Most of the literature has a common empirical strategy, based on the estimation of a log-linear gravity model where bilateral trade flows are regressed over standard explanatory variables (economic mass and distance), the stock of immigrants from specific partner countries, and other controls aiming at capturing various types of trade costs (common language, colonial relationships and the like). Other standard control variables include neighborhoods, language sharing, and free trade agreements.
Methodology
This paper investigates the impacts of migration on trade networks between Iran and 25 of its trade partners in 2015, using the spatial regression method.
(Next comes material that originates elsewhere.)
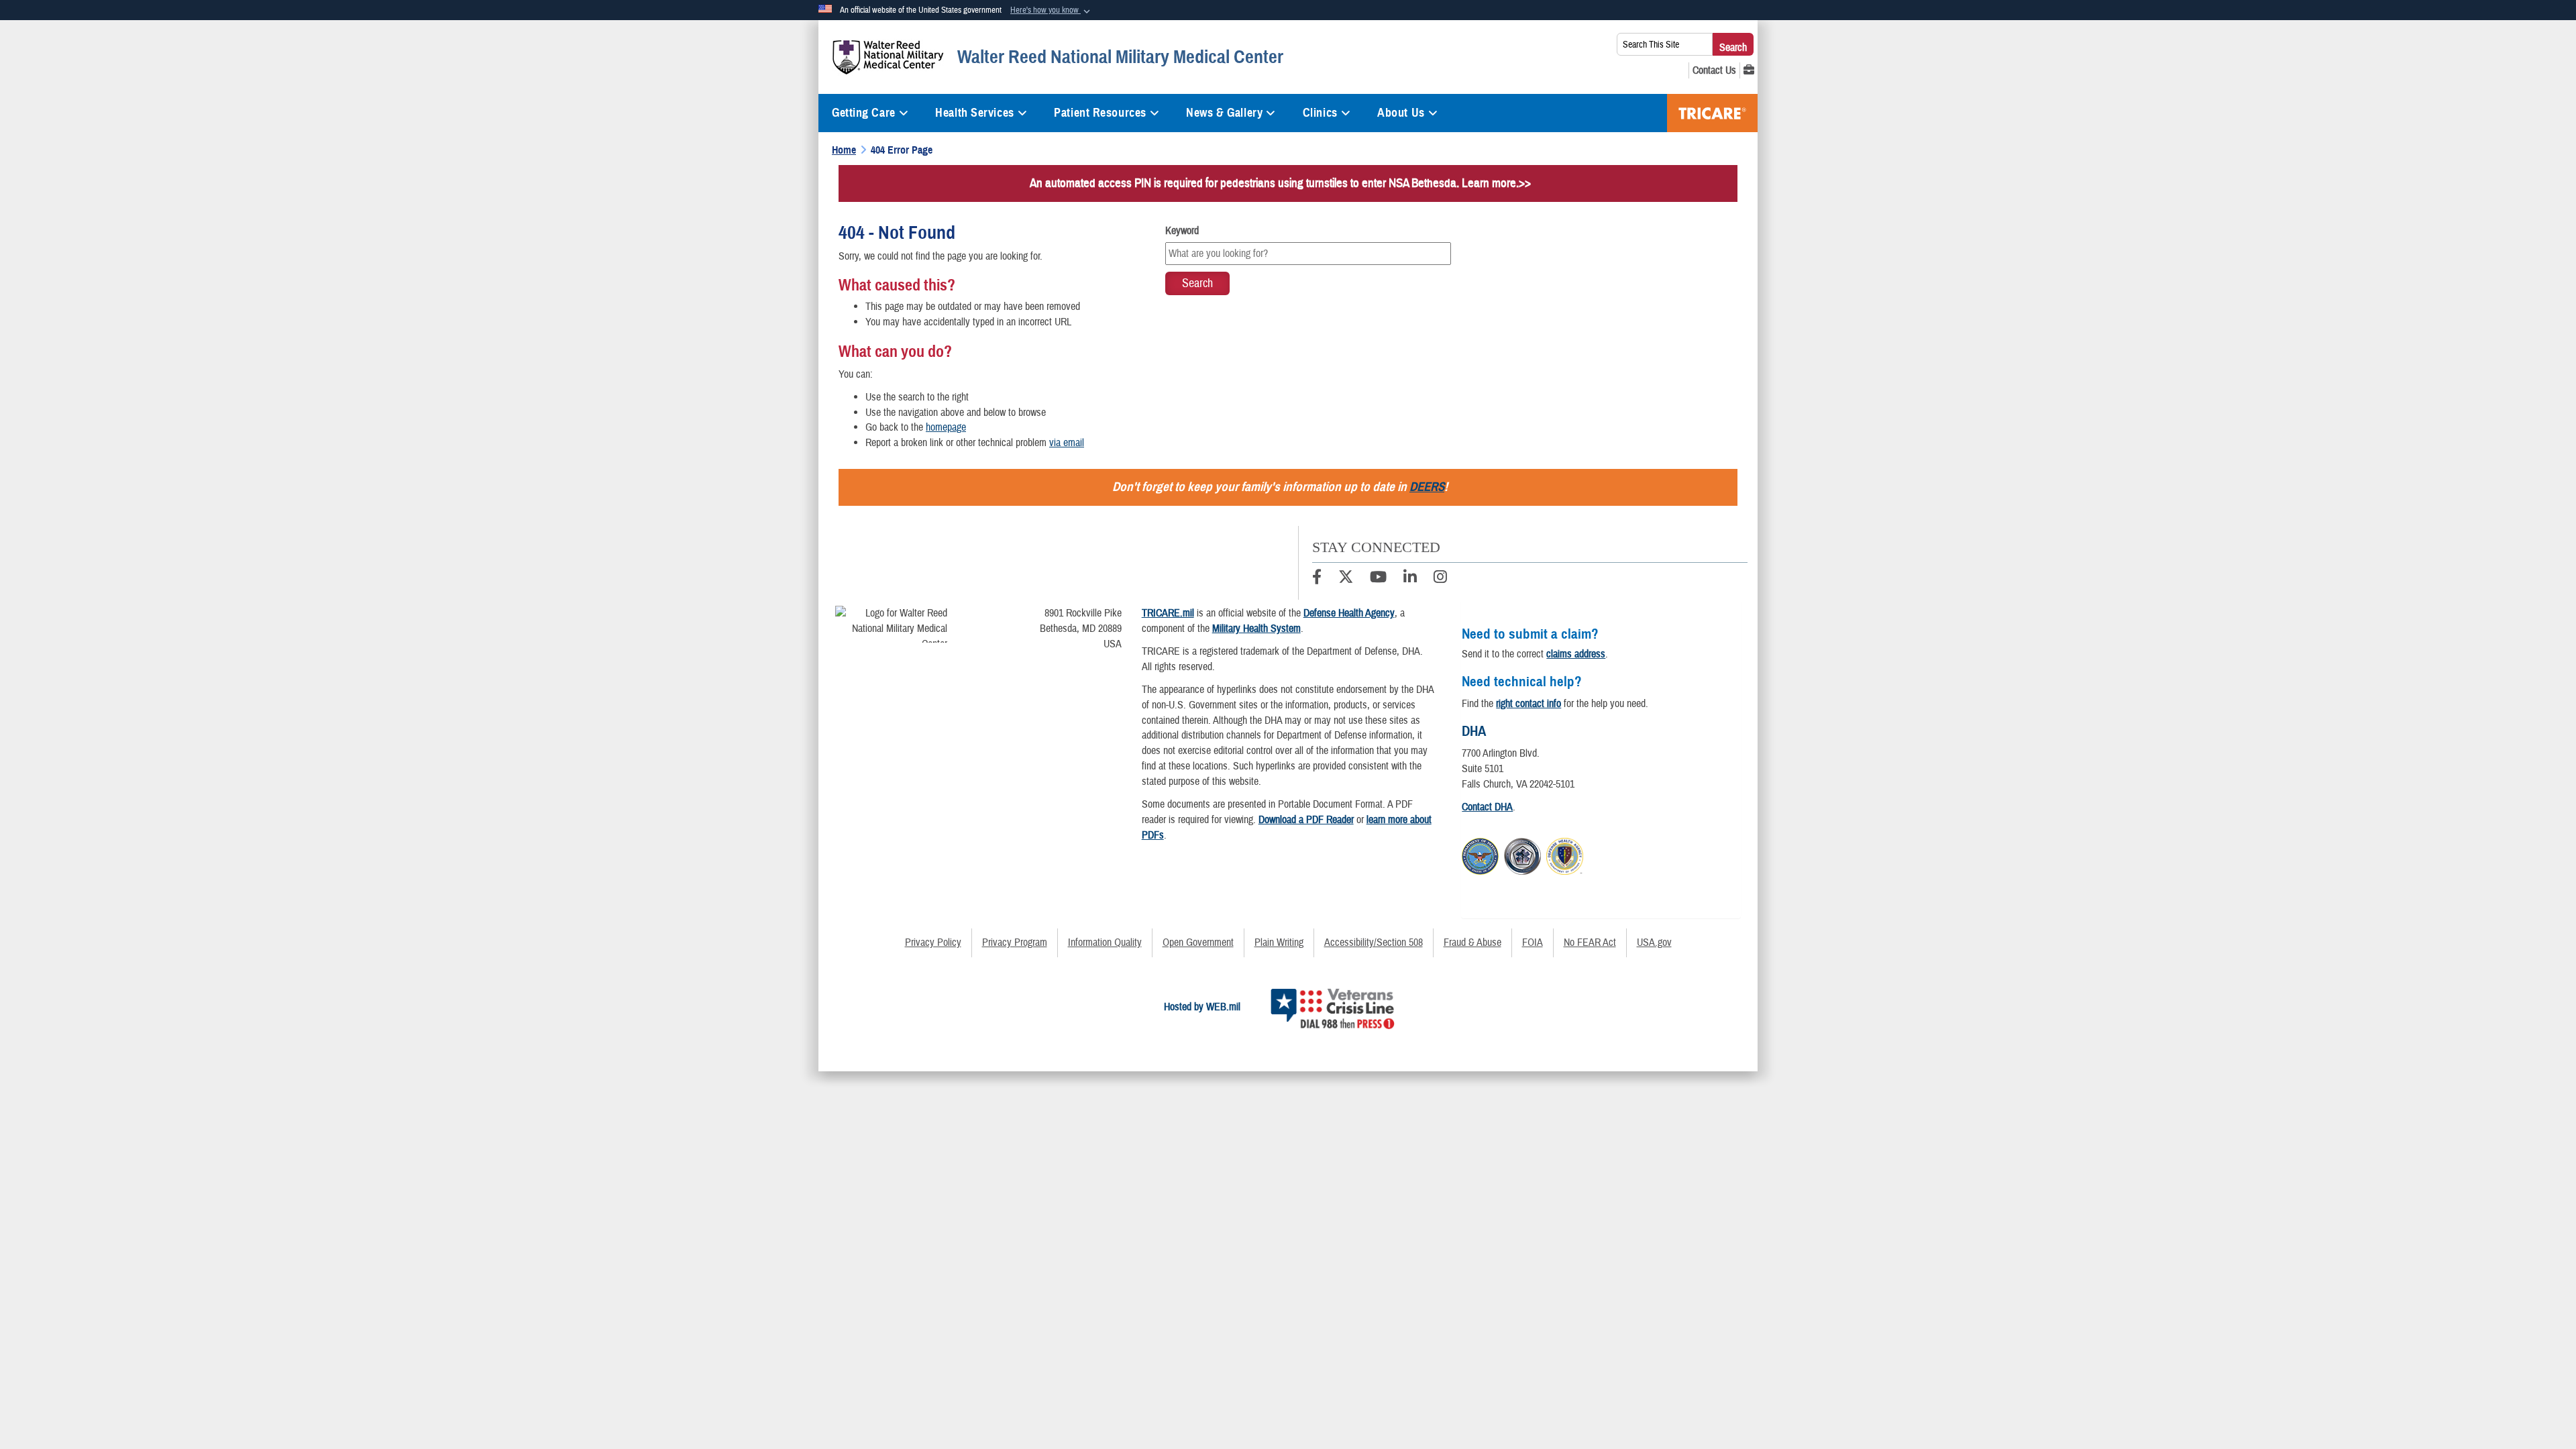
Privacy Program (1014, 942)
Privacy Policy (933, 942)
The statistical population of this study is Iran's trading partners, including 25 countries with the highest trade value with Iran in 2015, respectively China, UAE, India, Turkey, South Korea, Switzerland, Germany, Italy, Pakistan, Netherlands, France, Russia, Singapore, Brazil, United Kingdom, Oman, Thailand, Spain, Vietnam, Belgium, Japan, Egypt, Malaysia, Kuwait, and Azerbaijan. 
Results and Discussion
The estimated model in spatial regression form is as follow:
 
 is log sum of export and import from origin i to destination j country,  is log stock of immigrant from origin i to destination j country,  and  are origin and destination population,  and  are origin and destination gross domestic product,  is dummy variable for having a common border,  is a dummy variable for having a common language and is the inverse amount of geographic distance between origin i and destination j country. W is the matrix of commercial networks that calculate from a hypergeometric distribution, which is used in various fields from genetics to network theory. According to the estimated trade network matrix, Iran has trade networks with eight countries: Azerbaijan, China, India, Kuwait, Oman, Pakistan, Turkey, and the UAE. It also has an immigration network with three countries: Germany, Turkey, and England. In other words, Iran and Turkey have not only trade networks but also migration networks.
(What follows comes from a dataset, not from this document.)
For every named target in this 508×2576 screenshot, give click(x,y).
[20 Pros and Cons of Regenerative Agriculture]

  Conclusion and suggestions
Due to the variable coefficient of migration, a one percent increase in immigrant stock caused an increase in bilateral trade flow by 0.28 percent. In other words, in contrast with H-O theory, migration and trade complement each other, which is consistent with most recent empirical studies. The development of regional trade agreements is a way to prepare countries for the globalization process and protect the economies of developing countries from global competition. Therefore, facilitating migration in the countries of the region and trade agreements leads to regional growth. It can also strengthen countries' competitive advantage in various markets and increase intra-regional investment.
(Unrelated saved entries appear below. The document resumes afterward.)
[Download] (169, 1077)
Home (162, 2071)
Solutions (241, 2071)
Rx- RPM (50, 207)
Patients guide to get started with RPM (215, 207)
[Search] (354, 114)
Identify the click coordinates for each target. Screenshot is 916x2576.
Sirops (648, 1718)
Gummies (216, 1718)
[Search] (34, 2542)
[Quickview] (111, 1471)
The results show that trade networks between countries lead to strengthening bilateral trade flows and leading countries to increase trade relations.  The existence of various fields of cooperation, including cultural, religious, linguistic, and everyday religious fields, has provided cooperation. Nevertheless, to direct the trade activities, creating a trade bloc can also result in regional growth. Almost worldwide, homogeneous blocs and trade unions have been formed at different levels, and regionalism becomes an incentive for countries to have a corporation with each other, regardless of their sizes.
Also, due to the significant coefficient of spatial error, the effect of external shocks in countries with trade networks on other countries' bilateral trade flow is significant. Therefore, efforts to increase security in trading partner countries alongside trade relations and help eliminate tensions and create calm will reduce Iran's trade risks.